Clay Jannon is an out of work web designer, an art-school graduate with a curious mind, bibliophilic tendencies, and the magnetic ability to gather around him the most interesting sort of characters. Mr. Penumbra is a wizened old proprietor of a very strange bookstore. For one thing, Penumbra’s actual supply of salable books is minimal. Sure, he carries some essentials - Steinbeck, Tolkien, Borges, and Murakami; he’s got Steve Jobs’ biography and five books about the celebrated physicist Richard Feynman.

But this only fills a small area in the front of the bookstore. It’s in the back - where shelves that reach heavenward are navigable only by giant, wheeled ladders - where the real action is.

Of course it doesn’t seem much like action to Clay, who has recently taken a job as the night clerk of Mr. Penumbra’s 24-Hour Bookstore. Mostly it seems like a small group of rather eccentric individuals arriving in succession to borrow books that, upon first blush, are utterly illegible, and then upon closer inspection are, well, still utterly illegible.
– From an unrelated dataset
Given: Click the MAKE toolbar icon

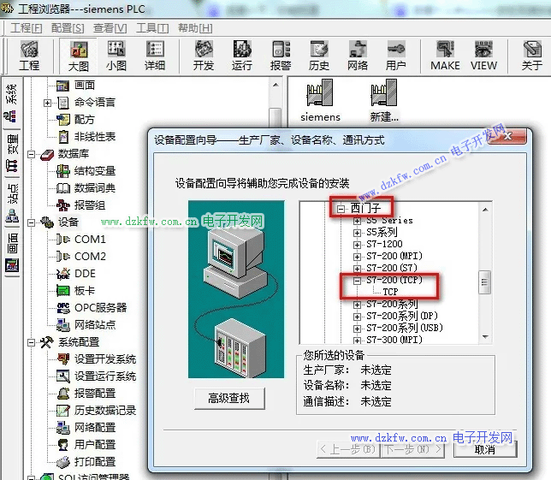Looking at the screenshot, I should (x=445, y=56).
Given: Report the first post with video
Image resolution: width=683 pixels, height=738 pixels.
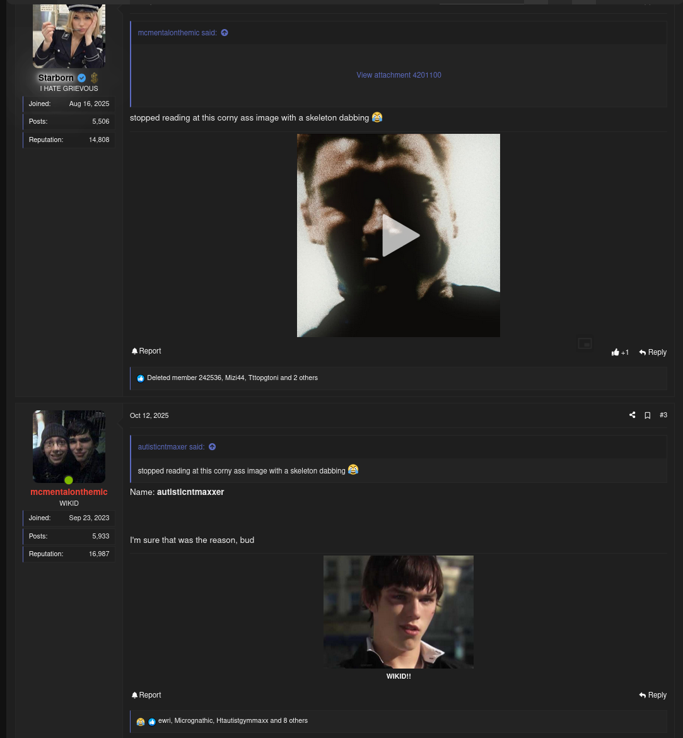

But curiosity - his own and that of Kat, his new hacker girlfriend - gets the better of Clay, and pretty soon he and Kat (who, not incidentally, is a data visualization designer at Google), along with Neel Shah, Clay’s Dungeon Master buddy from sixth grade and "the world’s leading expert on boob physics," and Mr. Penumbra (himself) are on a mission to crack open the secrets of a 500-year-old bibliophilic cult based upon the work of Venetian printer Aldus Manutius (an actual historical figure) and typeface designer, Griffo Gerritszoon (fictional).

The idea for Mr. Penumbra’s 24-Hour Bookstore began in 2008, when Robin Sloan read the following tweet:

just misread '24hr bookdrop' as '24hr bookshop'. the disappointment is beyond words. (link)

The idea of a 24-Hour bookstore fascinated him, and he stored it away in the recesses of his gray matter where it gestated, and eventually emerged as a short story that he published for the Kindle in 2009.

Sloan’s dual tendencies towards writing and technology led him down a unique path as an emerging author. Prior to publishing Mr. Penumbra’s 24-Hour Bookstore, he leveraged the support of a fanbase he’d won as founder and blogger of Snarkmarket.com to publish a novella using Kickstarter. His success with Annabel Scheme along with the positive reception of his Penumbra short story led Sloan eventually to write the novel

Mr. Penumbra’s 24-Hour Bookstore is a good story, well told, and Sloan’s fans have gone as far to throw around comparisons to Neal Stephenson, but (unless my assessment is colored by years of positive recollections) Penumbra is no Snow Crash. It’s lighter fair, uncomplicated by the kind of world-building for which Stephenson is well known, and I would liken it to another book that merged the beauty of the analog with that of the digital, one also set partially within a corporate campus - Douglas Coupland’s Microserfs.

Like Coupland, Sloan includes an assortment of techy references in his story - our heros employ the online crowd-sourcing of Hadoop and Mechanical Turk and much of the plot centers around book-scanning, particularly by Google. And if there’s one place that Penumbra really shines it’s in the interplay between these two opposing worlds - the high tech and the antiquarian, so that ultimately, they are not at all in opposition, but simply different keys, methodologies, approaches to the solving the same puzzle - the human condition.

It didn’t take much for me to want to read this book (I was sold on the title alone), but if you need more convincing, you can get a taste of the tale by reading the short story, "Mr. Penumbra’s 24-Hour Bookstore."